> [What to do]: Reproduce, word for word, the part of the forum post about C# property getters and setters between "What is the best" and "if (DateTimeUtil.IsNullDate(value))", inclusive.

What is the best practice for and what is the difference b/n the following:
#1
public SodaDateTime DteRegistered
{
get { return DateTimeUtil.NullDateForMaxOrMinDate(this._dteRegistered); }
set
{
if (DateTimeUtil.IsNullDate(value))
{
this._dteRegistered = new SodaDateTime("DteRegistered", this, DateTime.Today);
}
else
{
this._dteRegistered = new SodaDateTime("DteRegistered", this, value);
}
}
}
VS. #2
public SodaDateTime DteRegistered
{
get
{
if (DateTimeUtil.IsNullDate(this._dteRegistered))
{
_dteRegistered = new SodaDateTime("DteRegistered", this, DateTime.Today);
}
return this._dteRegistered;
}
set { _dteRegistered = new SodaDateTime("DteRegistered", this, value); }
}
Microsoft published a Property Design Document which provides the following guidance that I believe is applicable to your question:
✓ DO provide sensible default values for all properties, ensuring that the defaults do not result in a security hole or terribly inefficient code.
✓ DO preserve the previous value if a property setter throws an exception.
X AVOID throwing exceptions from property getters. Property getters should be simple operations and should not have any preconditions. If a getter can throw an exception, it should probably be redesigned to be a method.

> [Information shown]:
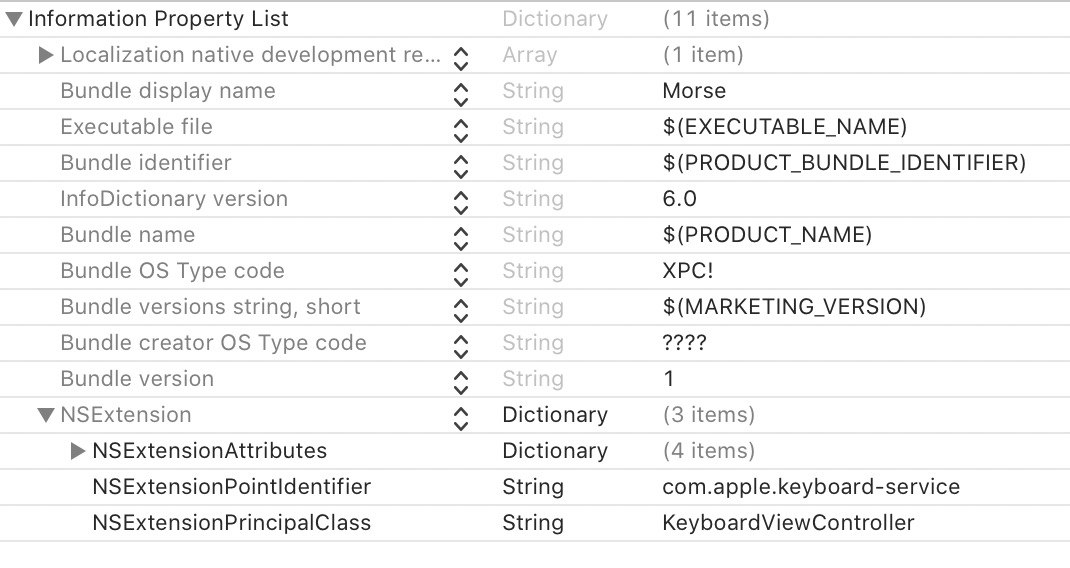
Task: Expand the NSExtensionAttributes dictionary
Action: click(78, 451)
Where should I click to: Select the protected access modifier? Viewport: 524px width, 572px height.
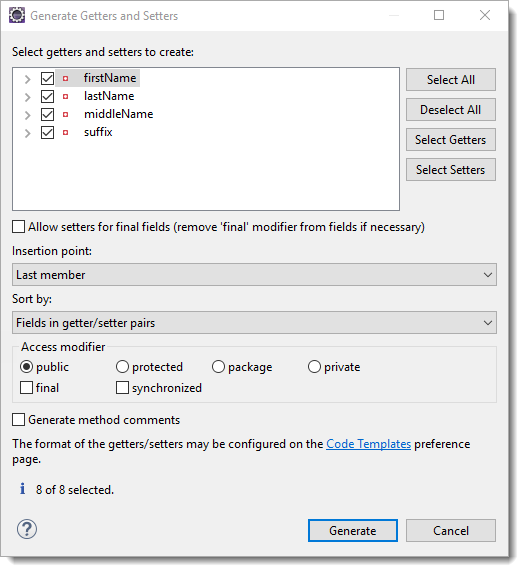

> [The response]:
What is the best practice for and what is the difference b/n the following:
#1
public SodaDateTime DteRegistered
{
get { return DateTimeUtil.NullDateForMaxOrMinDate(this._dteRegistered); }
set
{
if (DateTimeUtil.IsNullDate(value))